- _What this task involves_
All lines from the opening of the data to the line containing "Poistenie nehnuteľnosti (660, 2023)" must be returned unchanged, and only those lines.

BEGIN The data

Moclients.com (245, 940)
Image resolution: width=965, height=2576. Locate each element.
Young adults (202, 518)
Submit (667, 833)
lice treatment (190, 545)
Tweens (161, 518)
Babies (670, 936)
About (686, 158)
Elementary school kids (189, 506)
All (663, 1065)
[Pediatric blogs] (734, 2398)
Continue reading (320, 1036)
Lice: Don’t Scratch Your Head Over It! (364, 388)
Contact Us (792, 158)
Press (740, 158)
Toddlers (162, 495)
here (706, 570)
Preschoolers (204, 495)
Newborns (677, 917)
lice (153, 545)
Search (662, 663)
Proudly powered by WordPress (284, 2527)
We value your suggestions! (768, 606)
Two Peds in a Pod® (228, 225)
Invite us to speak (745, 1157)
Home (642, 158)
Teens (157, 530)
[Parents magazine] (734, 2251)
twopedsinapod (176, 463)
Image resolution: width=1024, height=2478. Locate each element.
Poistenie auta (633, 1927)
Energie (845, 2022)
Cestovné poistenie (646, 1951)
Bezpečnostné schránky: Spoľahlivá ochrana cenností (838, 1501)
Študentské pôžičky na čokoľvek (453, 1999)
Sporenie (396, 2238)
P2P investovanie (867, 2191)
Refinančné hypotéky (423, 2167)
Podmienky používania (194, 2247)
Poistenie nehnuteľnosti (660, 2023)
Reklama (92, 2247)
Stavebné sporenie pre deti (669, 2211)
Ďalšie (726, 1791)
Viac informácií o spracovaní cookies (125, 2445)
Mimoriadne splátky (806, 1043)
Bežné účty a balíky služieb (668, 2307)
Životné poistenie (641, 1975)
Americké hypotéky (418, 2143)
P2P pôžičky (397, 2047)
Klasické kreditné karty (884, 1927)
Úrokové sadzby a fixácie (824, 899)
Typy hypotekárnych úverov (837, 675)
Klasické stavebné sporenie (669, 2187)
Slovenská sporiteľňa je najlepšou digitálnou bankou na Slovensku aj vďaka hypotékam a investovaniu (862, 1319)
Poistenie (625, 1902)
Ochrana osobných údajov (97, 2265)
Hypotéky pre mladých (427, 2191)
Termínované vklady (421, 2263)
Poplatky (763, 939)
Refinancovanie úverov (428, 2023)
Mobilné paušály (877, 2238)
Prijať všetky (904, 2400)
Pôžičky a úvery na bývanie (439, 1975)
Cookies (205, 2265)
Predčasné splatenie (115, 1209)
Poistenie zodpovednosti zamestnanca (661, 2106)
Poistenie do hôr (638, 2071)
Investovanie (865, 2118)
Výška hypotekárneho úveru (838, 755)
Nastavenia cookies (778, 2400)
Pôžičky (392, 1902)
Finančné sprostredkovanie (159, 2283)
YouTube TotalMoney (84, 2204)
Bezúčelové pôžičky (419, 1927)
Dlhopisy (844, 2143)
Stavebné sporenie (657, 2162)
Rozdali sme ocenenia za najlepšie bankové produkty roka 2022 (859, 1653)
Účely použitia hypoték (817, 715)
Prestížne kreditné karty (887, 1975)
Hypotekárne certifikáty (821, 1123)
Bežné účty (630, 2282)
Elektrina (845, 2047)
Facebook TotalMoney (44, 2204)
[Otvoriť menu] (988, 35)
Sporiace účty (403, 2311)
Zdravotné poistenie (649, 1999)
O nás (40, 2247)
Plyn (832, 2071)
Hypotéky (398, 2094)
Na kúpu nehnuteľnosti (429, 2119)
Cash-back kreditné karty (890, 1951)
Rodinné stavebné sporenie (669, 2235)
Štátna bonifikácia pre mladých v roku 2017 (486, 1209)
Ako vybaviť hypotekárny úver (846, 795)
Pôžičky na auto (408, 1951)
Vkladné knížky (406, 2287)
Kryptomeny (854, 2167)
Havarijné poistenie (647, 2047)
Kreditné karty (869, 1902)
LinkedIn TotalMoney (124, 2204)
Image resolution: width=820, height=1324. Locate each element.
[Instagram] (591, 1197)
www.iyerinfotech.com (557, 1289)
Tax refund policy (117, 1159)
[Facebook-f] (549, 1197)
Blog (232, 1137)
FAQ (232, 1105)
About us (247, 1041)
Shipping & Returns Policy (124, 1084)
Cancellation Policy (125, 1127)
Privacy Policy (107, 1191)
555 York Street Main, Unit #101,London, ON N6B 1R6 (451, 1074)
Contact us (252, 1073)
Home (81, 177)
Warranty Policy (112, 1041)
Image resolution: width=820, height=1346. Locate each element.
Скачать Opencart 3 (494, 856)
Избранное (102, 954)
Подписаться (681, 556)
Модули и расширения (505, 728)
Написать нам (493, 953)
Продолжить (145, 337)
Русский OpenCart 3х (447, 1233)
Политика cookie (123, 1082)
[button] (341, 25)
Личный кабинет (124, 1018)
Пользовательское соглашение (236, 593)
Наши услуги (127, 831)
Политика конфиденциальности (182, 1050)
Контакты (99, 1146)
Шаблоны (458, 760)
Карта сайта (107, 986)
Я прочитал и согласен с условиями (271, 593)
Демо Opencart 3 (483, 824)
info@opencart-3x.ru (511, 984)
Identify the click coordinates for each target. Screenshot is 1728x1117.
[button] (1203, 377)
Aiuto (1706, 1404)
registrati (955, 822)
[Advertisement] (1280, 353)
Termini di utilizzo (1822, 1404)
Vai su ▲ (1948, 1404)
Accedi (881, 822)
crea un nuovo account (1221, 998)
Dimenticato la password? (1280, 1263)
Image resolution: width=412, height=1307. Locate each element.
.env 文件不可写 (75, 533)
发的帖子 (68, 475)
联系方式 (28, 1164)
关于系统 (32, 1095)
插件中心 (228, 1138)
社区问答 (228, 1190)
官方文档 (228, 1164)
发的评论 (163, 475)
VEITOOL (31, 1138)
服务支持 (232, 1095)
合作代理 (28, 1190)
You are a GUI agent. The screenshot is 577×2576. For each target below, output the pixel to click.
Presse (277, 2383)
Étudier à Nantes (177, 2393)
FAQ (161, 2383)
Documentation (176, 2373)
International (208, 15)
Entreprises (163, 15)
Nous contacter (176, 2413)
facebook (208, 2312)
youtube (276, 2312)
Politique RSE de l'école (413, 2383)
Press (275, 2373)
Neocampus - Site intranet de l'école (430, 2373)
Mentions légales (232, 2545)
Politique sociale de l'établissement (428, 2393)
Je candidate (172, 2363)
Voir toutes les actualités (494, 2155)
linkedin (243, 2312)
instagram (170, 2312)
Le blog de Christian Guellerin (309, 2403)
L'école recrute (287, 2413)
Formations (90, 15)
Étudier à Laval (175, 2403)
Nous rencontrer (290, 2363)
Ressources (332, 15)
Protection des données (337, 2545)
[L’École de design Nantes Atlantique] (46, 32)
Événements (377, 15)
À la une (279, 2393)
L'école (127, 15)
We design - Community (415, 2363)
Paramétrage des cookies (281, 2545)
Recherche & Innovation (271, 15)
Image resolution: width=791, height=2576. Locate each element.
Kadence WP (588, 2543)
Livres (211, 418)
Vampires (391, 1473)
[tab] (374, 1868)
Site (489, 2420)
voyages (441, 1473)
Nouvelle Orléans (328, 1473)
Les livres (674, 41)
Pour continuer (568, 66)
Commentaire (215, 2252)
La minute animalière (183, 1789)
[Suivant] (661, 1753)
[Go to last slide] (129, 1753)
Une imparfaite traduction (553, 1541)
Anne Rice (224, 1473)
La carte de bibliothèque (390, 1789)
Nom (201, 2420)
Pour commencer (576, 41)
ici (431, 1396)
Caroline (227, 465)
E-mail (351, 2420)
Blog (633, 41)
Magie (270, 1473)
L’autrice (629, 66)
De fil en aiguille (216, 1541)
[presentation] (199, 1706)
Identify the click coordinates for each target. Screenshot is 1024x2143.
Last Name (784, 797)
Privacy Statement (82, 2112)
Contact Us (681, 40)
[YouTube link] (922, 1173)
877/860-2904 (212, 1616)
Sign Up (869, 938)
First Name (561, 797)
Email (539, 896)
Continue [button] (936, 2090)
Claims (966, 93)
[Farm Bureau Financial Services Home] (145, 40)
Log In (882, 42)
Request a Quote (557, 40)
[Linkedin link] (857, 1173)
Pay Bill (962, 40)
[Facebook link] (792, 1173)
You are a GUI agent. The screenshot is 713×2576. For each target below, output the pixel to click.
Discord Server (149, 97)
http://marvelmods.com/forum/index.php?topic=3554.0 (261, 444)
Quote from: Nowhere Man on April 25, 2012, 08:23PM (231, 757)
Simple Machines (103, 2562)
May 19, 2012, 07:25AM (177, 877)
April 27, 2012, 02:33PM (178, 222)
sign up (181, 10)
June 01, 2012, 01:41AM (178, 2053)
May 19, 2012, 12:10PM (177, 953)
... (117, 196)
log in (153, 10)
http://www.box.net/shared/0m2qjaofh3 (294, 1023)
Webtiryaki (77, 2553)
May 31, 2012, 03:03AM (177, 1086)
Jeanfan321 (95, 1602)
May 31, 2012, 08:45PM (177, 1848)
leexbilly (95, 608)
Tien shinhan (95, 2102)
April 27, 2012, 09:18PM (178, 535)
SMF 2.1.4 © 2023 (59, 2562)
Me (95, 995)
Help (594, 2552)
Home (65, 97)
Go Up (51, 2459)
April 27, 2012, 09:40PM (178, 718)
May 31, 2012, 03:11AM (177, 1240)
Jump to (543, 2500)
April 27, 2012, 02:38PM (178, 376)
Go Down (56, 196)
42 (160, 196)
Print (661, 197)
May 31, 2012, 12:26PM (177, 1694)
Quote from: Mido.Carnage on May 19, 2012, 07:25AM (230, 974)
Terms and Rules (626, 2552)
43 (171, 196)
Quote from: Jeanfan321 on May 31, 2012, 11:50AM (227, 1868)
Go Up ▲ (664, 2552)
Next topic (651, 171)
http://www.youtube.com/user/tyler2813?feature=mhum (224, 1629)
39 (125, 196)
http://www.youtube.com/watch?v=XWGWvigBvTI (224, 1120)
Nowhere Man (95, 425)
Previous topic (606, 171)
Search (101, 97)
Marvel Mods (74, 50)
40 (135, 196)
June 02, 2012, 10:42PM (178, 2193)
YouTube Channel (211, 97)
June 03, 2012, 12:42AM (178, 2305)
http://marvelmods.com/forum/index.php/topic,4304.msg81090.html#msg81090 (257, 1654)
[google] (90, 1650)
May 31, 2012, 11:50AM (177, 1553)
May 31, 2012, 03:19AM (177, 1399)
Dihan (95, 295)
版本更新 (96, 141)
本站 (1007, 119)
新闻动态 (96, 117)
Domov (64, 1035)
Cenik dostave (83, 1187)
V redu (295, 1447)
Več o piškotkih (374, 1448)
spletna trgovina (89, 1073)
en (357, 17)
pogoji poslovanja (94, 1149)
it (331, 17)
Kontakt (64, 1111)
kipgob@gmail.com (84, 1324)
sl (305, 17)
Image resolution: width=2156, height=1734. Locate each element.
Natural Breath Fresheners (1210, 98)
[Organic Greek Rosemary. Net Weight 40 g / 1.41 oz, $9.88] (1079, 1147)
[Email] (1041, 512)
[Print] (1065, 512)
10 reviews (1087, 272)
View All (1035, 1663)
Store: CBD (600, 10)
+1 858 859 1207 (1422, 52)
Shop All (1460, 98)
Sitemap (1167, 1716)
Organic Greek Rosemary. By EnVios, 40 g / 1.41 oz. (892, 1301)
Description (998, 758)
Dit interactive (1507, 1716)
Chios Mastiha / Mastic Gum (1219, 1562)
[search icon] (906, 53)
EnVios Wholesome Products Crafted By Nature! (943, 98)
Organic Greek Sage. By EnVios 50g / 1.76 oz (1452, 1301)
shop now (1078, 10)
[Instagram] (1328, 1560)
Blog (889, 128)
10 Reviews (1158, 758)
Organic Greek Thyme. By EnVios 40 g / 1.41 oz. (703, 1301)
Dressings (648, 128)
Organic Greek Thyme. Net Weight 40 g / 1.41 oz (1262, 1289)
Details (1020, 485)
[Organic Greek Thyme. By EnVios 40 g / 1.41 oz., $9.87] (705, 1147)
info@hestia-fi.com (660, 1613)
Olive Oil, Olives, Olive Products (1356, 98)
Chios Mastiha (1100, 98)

END The data

- _Written answer_
Moclients.com (245, 940)
Image resolution: width=965, height=2576. Locate each element.
Young adults (202, 518)
Submit (667, 833)
lice treatment (190, 545)
Tweens (161, 518)
Babies (670, 936)
About (686, 158)
Elementary school kids (189, 506)
All (663, 1065)
[Pediatric blogs] (734, 2398)
Continue reading (320, 1036)
Lice: Don’t Scratch Your Head Over It! (364, 388)
Contact Us (792, 158)
Press (740, 158)
Toddlers (162, 495)
here (706, 570)
Preschoolers (204, 495)
Newborns (677, 917)
lice (153, 545)
Search (662, 663)
Proudly powered by WordPress (284, 2527)
We value your suggestions! (768, 606)
Two Peds in a Pod® (228, 225)
Invite us to speak (745, 1157)
Home (642, 158)
Teens (157, 530)
[Parents magazine] (734, 2251)
twopedsinapod (176, 463)
Image resolution: width=1024, height=2478. Locate each element.
Poistenie auta (633, 1927)
Energie (845, 2022)
Cestovné poistenie (646, 1951)
Bezpečnostné schránky: Spoľahlivá ochrana cenností (838, 1501)
Študentské pôžičky na čokoľvek (453, 1999)
Sporenie (396, 2238)
P2P investovanie (867, 2191)
Refinančné hypotéky (423, 2167)
Podmienky používania (194, 2247)
Poistenie nehnuteľnosti (660, 2023)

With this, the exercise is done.